Eugenio Barba s’est toujours défini dans un espace non-institutionnel. Alors, quid de l’Institution? Le T.N.P. à Villeurbanne est un Centre Dramatique national bien doté: onze millions d’euros mais s’est fait rogner sa subvention. Son directeur, Jean Bellorini, en a profité pour démissionner et va diriger le théâtre de Carouge à Genève. Cela arrive très rarement de passer d’un théâtre national, à un autre, beaucoup plus modeste. Jean Bellorini s’explique: onze millions de subvention mais il faut rémunérer quatre-vingt huit employés! Alors, ne reste qu’un million pour la création! La bureaucratie l’écrase: dans ce genre de paquebot, tout est compliqué, prévu à l’avance et les marges de liberté sont minimes…
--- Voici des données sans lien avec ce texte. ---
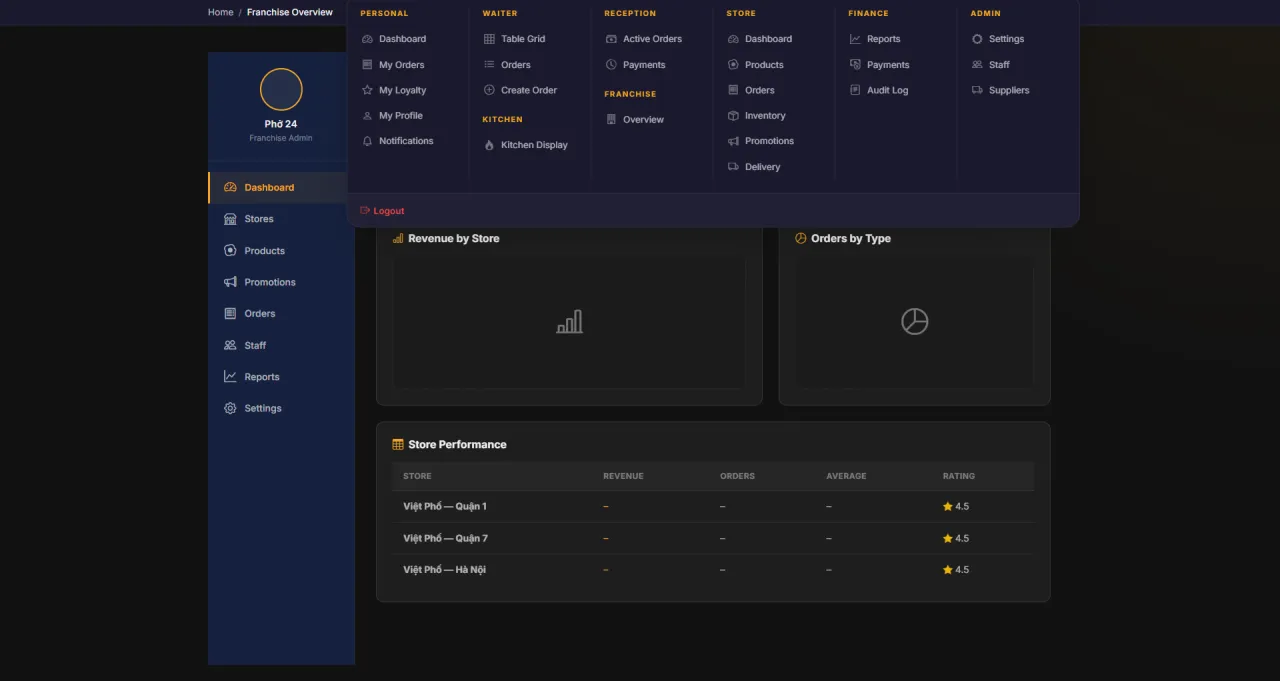The image size is (1280, 681).
Task: Go to Home breadcrumb link
Action: 220,12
© X Sophie Kantorowicz de la compagnie Dare Dare
A l’opposé, le tiers-théâtre, très proche du public, est léger, mobile, circule dans tous les recoins de la société. J’assiste à l’anniversaire des vingt ans de la petite compagnie Dare Dare, ébloui par l’atmosphère chaleureuse, l’inventivité tous azimuts et les bricolages géniaux. Ici on organise le désordre de façon très savante. Autre exemple: le Michtô, festival des arts de la rue et des chapiteaux né en 2006 à Maxéville près de Nancy et dont l’organisation est totalement collective… Il y a ici de l’utopie à revendre. Et quand on voit le Théâtre équestre Zingaro à Aubervilliers (Seine-Saint-Denis) ou le Théâtre du Soleil à la Cartoucherie de Vincennes, des lieux habités par des passions extrêmes, tous les détails sont soignés et il y a un accueil exceptionnel.
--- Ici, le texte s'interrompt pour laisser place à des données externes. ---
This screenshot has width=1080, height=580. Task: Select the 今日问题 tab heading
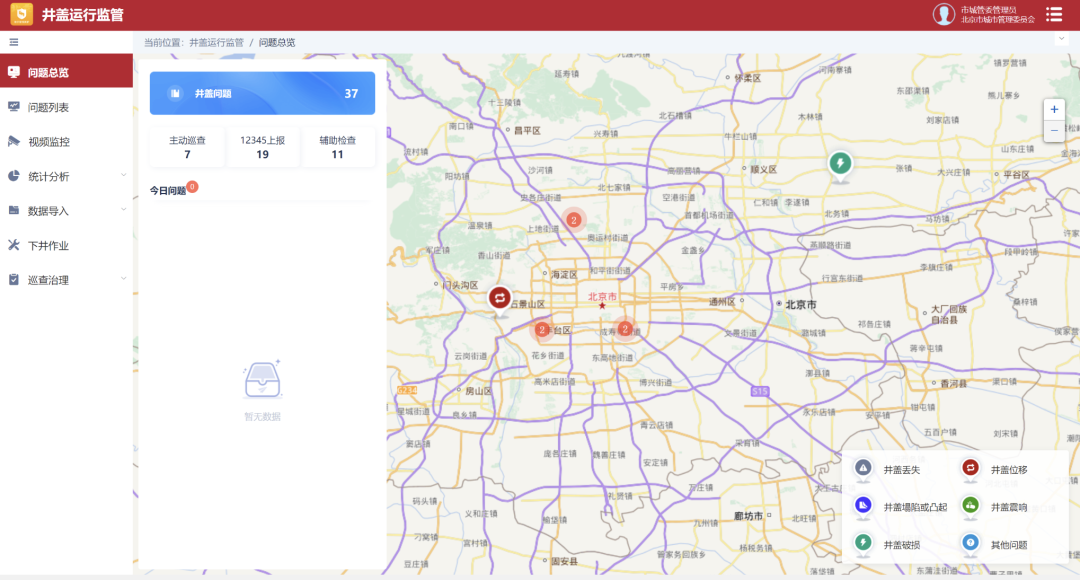tap(168, 190)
A l’Odéon Théâtre de l’Europe, ou à la Comédie-Française, pas de moment après le spectacle où on attendrait les artistes au bar. La représentation est à peine finie que les portes se referment… Et si on veut les voir c’est à la sortie, sur le trottoir! Julien Gosselin a fréquenté le Channel-Scène Nationale de Calais et récemment nommé directeur de l’Odéon, voudrait y récréer la même ambiance chaleureuse.
Evidemment dans le tiers-théâtre, on ne change pas de direction tous les six ans…. Bien-sûr Francis Peduzzi à Calais a eu plus de vingt ans pour inventer le Channel. Mais quand la Mairie l’a trouvé trop encombrant, elle a exigé son départ! Le Ministère de la Culture l’a laissé tomber, comme peut-être même le Syndeac. Les Scènes nationales sont-elles condamnées à être des lieux froids et sans âme ?
Avec Hervée de Lafond, nous avons voulu prouver le contraire, quand nous avons dirigé la Scène Nationale de Montbéliard. Nous l’avons transformée en Centre d’Art et de Plaisanterie. L’utopie a duré neuf ans et nous avons réussi à secouer la ville entière et à lui faire vivre des moments épiques, entre autres avec le Réveillon des boulons (en référence à Peugeot à Montbéliard) un gigantesque spectacle de rue la nuit de la Saint-Sylvestre qui attirait plus de 25.000 personnes. Vingt ans plus tard, cela laisse encore des traces. Regarder la vie en farce: un de nos slogans. Qui aurait dit : rien de grand ne peut sortir de l’institution.Sans doute moi, mais je n’en souviens pas…
Le 15 mars, Jacques Livchine, co-directeur avec Hervée de Lafond, du Théâtre de l’Unité à Audincourt (Doubs).